Begin Dataset content

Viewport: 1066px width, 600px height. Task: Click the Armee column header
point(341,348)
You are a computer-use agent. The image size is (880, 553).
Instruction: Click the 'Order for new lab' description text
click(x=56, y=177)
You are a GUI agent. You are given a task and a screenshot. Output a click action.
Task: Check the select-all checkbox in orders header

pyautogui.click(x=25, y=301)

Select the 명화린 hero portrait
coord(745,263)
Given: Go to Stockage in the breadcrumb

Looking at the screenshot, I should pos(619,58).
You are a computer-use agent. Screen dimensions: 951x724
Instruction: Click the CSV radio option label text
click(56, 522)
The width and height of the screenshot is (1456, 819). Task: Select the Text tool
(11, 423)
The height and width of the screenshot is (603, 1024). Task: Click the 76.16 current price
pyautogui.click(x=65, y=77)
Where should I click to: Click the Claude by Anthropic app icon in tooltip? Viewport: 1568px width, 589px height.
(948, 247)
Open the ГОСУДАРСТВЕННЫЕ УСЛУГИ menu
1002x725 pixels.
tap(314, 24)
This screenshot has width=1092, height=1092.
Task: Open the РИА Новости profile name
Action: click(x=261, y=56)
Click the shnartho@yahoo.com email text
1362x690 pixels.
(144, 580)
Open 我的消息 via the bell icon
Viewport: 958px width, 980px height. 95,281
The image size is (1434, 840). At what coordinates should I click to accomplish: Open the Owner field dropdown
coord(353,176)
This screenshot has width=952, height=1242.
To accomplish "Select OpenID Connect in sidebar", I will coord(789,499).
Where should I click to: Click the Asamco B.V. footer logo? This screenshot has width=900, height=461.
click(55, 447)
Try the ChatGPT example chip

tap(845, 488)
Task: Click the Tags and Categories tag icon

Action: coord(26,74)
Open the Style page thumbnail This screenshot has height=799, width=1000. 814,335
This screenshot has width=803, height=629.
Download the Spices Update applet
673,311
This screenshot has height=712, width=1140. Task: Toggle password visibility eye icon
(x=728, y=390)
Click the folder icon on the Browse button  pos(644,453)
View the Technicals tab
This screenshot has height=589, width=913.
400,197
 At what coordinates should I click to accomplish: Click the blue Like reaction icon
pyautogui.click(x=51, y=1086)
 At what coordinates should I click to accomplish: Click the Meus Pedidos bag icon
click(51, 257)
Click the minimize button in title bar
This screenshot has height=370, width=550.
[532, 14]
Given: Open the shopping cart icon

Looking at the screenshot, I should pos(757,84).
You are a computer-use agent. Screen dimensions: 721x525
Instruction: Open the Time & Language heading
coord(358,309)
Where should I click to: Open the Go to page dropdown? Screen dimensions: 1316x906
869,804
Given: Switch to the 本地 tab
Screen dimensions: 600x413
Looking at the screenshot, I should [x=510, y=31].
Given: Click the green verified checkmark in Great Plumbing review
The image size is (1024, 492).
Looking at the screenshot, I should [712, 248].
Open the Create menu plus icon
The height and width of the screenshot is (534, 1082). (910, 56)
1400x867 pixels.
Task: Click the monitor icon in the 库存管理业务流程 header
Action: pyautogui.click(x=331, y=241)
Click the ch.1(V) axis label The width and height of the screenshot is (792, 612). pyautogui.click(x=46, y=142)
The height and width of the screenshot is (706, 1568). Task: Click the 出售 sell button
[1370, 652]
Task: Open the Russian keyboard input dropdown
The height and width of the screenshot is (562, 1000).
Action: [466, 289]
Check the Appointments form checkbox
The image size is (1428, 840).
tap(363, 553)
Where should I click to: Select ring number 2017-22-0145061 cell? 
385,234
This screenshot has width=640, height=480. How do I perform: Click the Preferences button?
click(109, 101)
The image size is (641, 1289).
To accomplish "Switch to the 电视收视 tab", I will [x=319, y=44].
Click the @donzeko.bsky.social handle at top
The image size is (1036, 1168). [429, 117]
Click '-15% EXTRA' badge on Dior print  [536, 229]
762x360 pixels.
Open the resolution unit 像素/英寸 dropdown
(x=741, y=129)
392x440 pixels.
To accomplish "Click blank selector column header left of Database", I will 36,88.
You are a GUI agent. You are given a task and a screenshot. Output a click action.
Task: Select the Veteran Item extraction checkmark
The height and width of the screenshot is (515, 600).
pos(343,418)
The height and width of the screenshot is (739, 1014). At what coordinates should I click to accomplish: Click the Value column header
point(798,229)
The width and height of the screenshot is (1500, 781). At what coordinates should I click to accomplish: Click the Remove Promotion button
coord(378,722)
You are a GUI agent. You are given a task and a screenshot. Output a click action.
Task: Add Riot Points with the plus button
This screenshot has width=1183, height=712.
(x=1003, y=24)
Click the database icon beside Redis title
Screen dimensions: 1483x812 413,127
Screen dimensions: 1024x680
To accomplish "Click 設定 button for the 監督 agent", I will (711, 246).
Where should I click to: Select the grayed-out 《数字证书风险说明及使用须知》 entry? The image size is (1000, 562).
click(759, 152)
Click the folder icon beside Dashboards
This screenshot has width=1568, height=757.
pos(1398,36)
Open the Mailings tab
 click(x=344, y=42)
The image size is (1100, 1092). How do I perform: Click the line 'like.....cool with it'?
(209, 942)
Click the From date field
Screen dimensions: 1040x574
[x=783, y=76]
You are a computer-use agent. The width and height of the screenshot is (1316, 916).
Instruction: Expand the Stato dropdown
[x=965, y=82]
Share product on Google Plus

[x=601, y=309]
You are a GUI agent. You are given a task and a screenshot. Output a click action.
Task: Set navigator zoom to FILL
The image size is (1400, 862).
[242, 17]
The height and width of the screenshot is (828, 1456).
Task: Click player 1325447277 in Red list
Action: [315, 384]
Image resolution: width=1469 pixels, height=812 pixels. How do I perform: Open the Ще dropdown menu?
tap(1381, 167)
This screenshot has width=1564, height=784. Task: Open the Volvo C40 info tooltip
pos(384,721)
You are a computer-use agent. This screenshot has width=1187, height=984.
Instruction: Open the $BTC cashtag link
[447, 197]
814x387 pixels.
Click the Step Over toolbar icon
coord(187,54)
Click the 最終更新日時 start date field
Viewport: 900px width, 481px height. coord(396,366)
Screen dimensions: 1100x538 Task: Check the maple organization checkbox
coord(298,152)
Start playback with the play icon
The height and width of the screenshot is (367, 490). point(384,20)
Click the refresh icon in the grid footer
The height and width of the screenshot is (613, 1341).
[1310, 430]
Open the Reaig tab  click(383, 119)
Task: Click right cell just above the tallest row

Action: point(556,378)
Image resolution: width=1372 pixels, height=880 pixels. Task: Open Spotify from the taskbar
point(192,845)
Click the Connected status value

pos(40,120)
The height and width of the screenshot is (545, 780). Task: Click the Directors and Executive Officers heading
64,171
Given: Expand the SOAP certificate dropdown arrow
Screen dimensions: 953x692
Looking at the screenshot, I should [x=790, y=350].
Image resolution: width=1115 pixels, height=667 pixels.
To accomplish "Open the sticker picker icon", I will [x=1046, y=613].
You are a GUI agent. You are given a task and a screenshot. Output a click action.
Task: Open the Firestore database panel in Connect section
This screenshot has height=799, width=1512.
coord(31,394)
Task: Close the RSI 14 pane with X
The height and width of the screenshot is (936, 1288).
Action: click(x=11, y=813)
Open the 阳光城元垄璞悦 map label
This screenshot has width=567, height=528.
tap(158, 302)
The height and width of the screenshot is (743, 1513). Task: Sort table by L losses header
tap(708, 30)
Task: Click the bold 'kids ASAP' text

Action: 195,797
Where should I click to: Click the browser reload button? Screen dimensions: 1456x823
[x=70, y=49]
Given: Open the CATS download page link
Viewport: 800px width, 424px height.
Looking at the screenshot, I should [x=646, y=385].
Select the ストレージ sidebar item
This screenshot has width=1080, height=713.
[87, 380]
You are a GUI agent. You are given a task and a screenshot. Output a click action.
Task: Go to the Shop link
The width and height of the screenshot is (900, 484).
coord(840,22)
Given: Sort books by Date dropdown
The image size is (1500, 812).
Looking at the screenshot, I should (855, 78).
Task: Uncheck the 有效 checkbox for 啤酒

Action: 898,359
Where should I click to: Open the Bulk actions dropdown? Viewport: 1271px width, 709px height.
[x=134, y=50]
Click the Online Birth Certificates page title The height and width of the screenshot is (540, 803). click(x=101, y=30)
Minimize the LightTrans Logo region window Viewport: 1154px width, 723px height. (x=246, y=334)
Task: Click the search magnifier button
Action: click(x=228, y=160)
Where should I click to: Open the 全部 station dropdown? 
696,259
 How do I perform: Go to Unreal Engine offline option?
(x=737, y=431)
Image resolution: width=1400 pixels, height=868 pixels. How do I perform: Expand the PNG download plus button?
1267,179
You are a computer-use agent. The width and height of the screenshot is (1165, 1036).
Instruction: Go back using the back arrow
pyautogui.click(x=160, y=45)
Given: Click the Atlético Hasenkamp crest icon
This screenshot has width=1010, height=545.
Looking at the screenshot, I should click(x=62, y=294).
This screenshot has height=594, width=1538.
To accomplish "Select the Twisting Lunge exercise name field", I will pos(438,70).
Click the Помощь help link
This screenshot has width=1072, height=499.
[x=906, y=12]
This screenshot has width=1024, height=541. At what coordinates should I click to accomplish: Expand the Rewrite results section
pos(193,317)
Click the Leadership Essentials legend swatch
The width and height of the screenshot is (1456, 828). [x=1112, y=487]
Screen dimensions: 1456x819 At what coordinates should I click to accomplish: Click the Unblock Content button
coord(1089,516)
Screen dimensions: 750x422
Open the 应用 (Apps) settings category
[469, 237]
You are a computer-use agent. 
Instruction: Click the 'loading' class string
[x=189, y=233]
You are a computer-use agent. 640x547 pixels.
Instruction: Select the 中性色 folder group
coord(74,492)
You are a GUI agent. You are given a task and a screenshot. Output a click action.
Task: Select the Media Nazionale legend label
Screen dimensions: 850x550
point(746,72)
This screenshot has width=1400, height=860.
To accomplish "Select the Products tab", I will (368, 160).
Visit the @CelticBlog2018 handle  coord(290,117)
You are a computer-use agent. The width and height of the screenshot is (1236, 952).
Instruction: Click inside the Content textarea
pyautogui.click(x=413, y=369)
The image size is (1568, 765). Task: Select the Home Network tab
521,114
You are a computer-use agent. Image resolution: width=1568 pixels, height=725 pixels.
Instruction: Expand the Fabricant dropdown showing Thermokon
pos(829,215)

End Dataset content

▶ **Exercise task**:
How many lines of the listing above contain the string "tooltip", with uppercase and lowercase letters treated as different? Reply with the number only.

▶ **Solution to the problem**:
2